◆ Selected extract
• • • • • • •

People getting their messaging accounts hacked usually does not qualify for big news, but it’s a different story when the victims of the hack are some of the most powerful people in the country. Yesterday evening, Prime Minister Ismail Sabri tweeted that his personal Telegram account was hacked into, advising the public to pay no mind to any messages they might receive from him on the app.
Later that day, Malaysia’s Minister of Foreign Affairs Saifuddin Abdullah also announced on Twitter that his personal Telegram account was also taken over. He explained that the hackers abused his name and picture, similarly telling people to ignore any messages from his Telegram and report to the authorities.
The story doesn’t stop there as today, the head of government revealed that his Signal account was also compromised. If you aren’t familiar, Signal is another messaging app which is widely considered to be highly secure, although both Signal and Telegram deploy end-to-end encryption.
Ismail said that the perpetrators were believed to have used the accounts for scams and reminded everyone to not fall for any messages using his name. He has since lodged a police report on the matter. As of now, it is unknown who were the parties responsible or what method was used to access the accounts of the two government officials.

• • • • • • •

◆ Tasks to complete
a - Return the passage of the news item on the hacked messaging accounts that begins at the words that have "Ismail said that" and stops after "two government officials.".
b - In the news item on the hacked messaging accounts, which app did the head of government say was also compromised the day after his Telegram account?

◆ Data provided
• • • • • • •

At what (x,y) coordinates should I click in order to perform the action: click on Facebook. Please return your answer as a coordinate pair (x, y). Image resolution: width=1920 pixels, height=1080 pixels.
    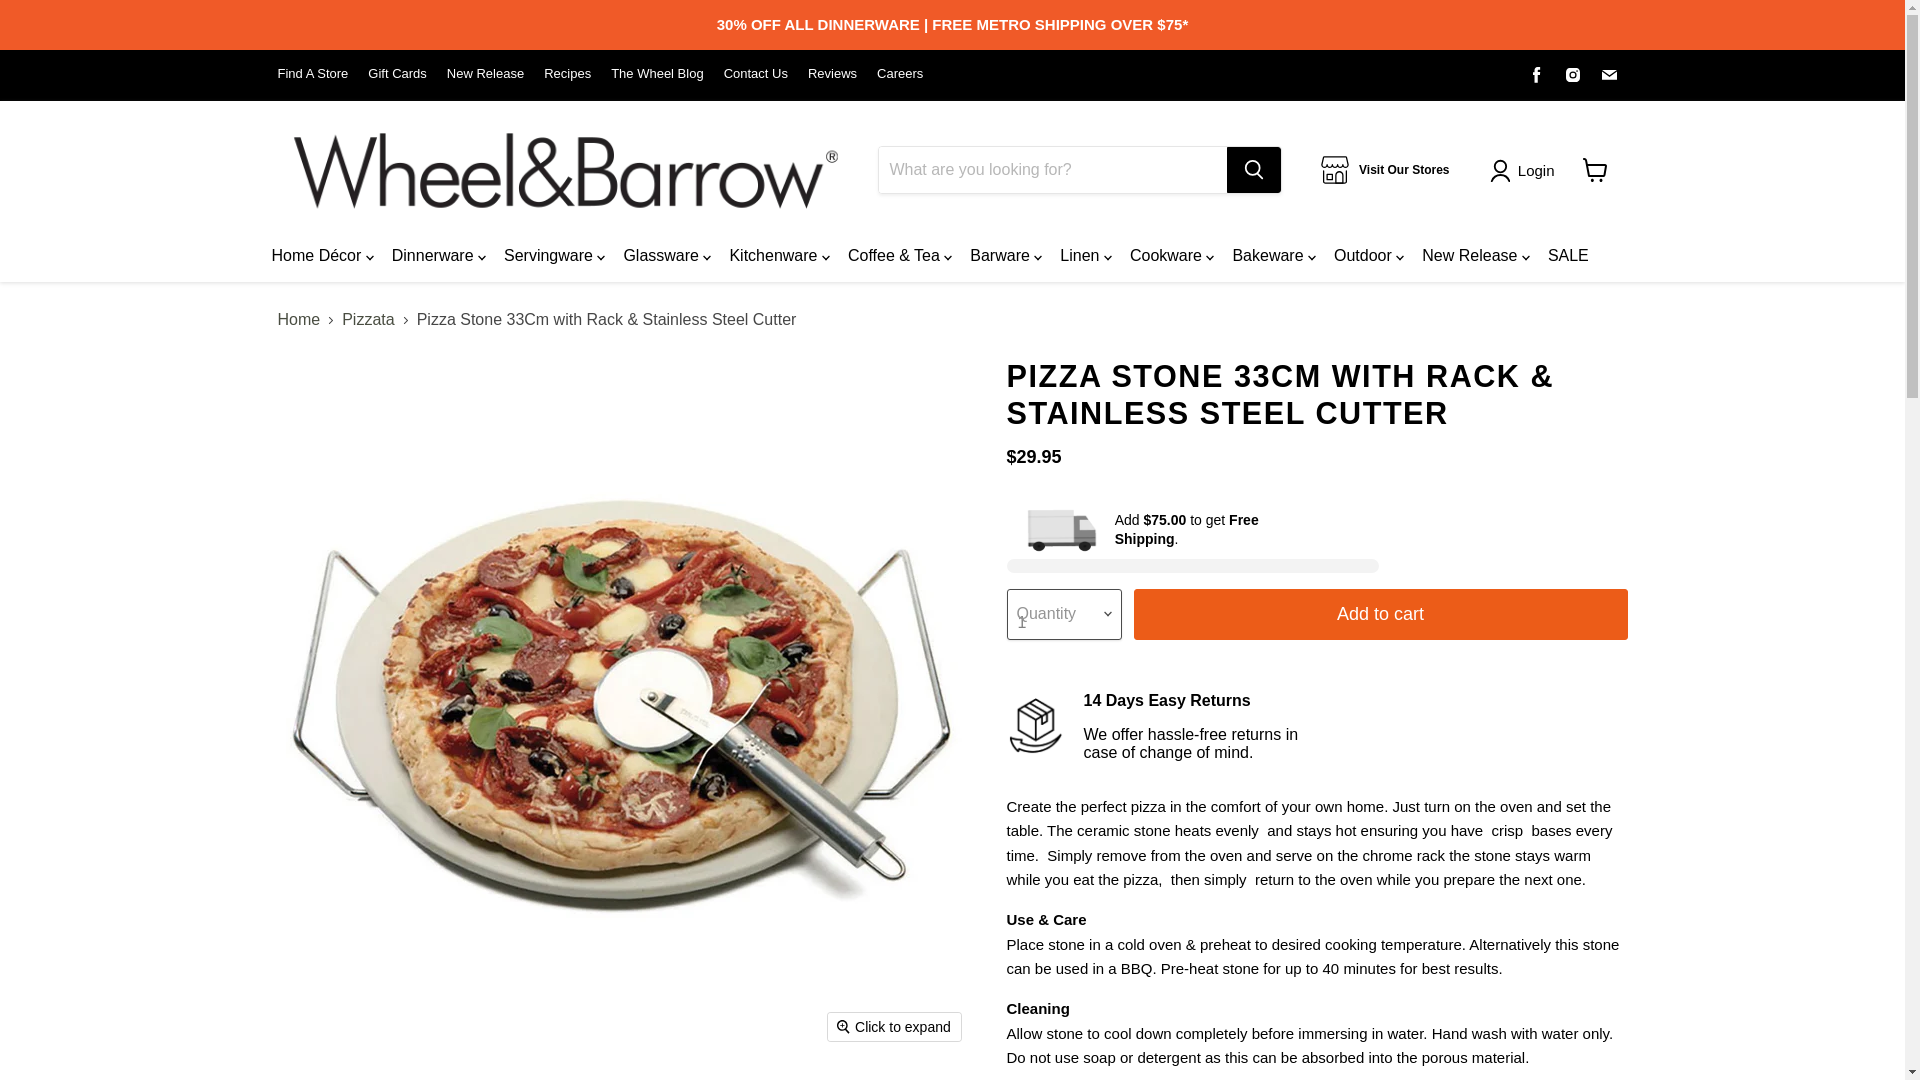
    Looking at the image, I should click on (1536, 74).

• • • • • • •

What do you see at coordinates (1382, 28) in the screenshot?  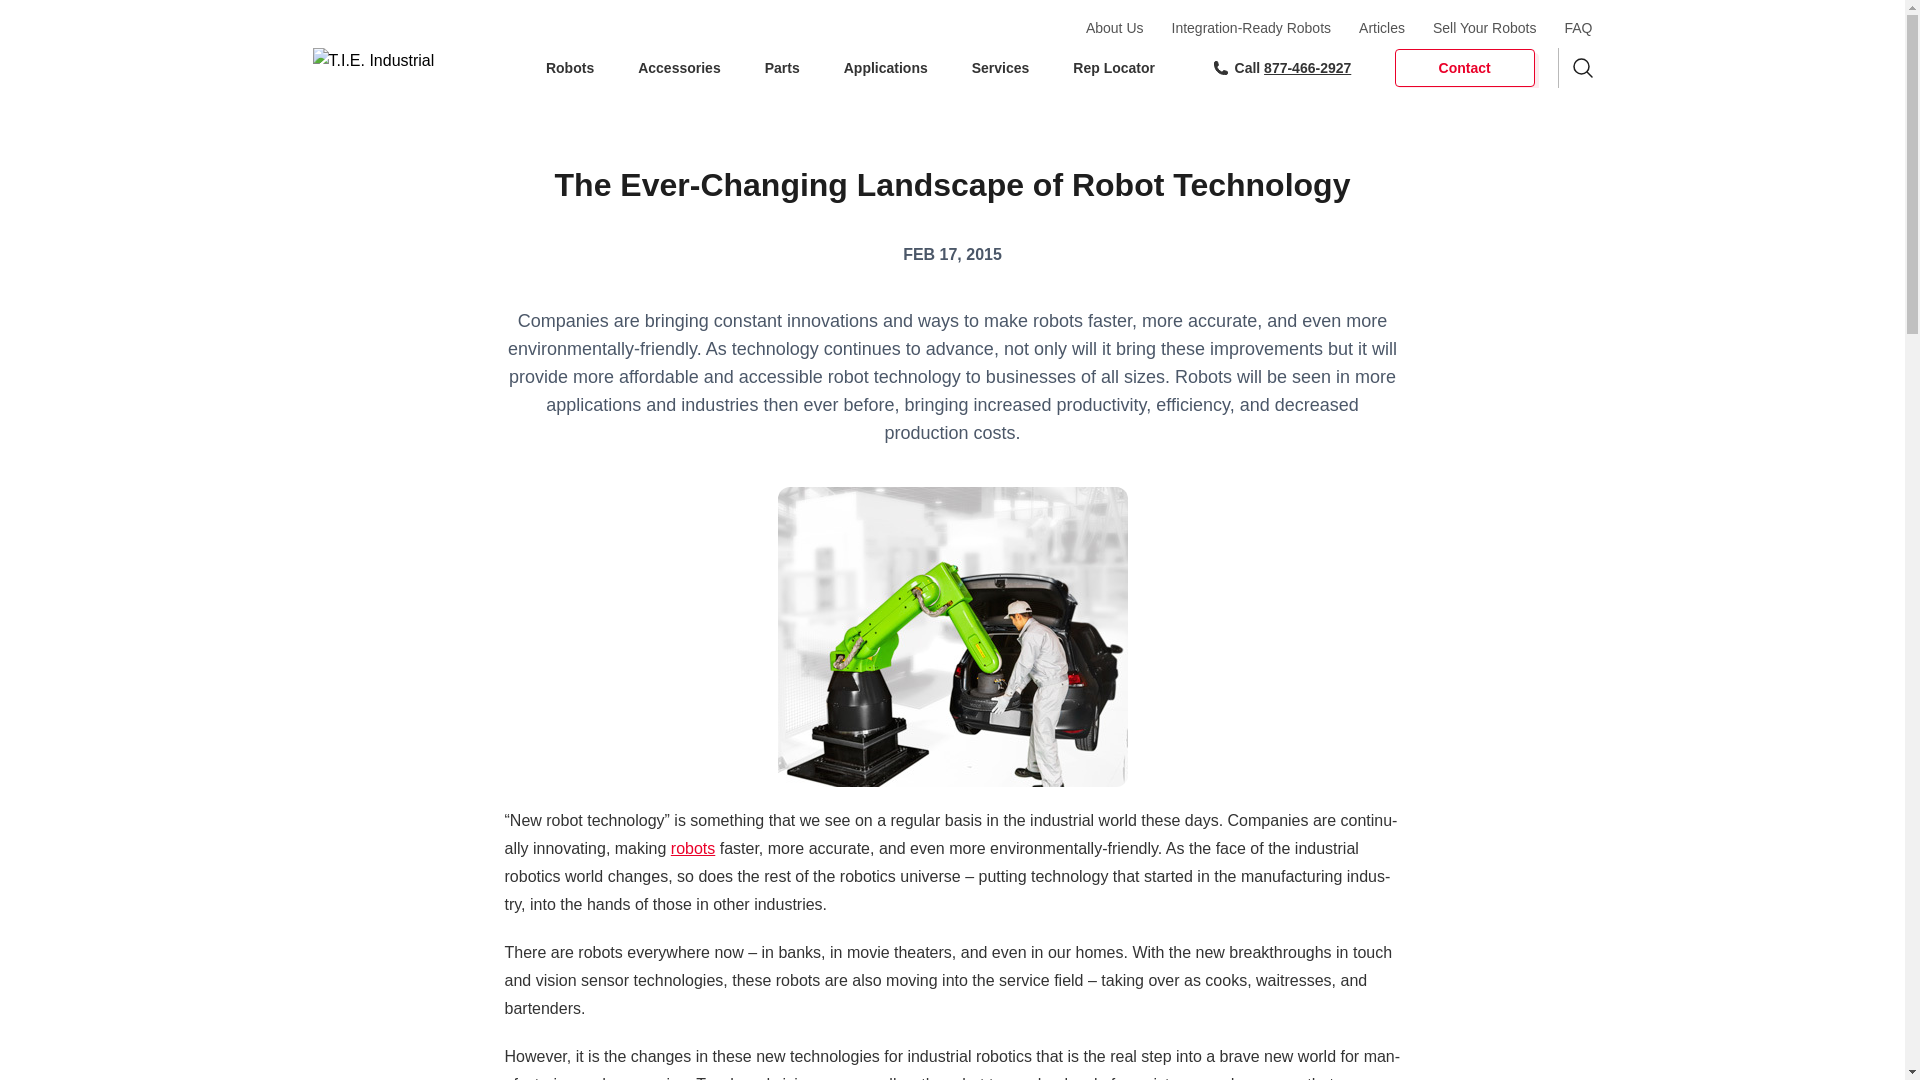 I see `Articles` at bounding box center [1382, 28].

• • • • • • •

◆ Solutions in order
a -
Ismail said that the perpetrators were believed to have used the accounts for scams and reminded everyone to not fall for any messages using his name. He has since lodged a police report on the matter. As of now, it is unknown who were the parties responsible or what method was used to access the accounts of the two government officials.

b - Signal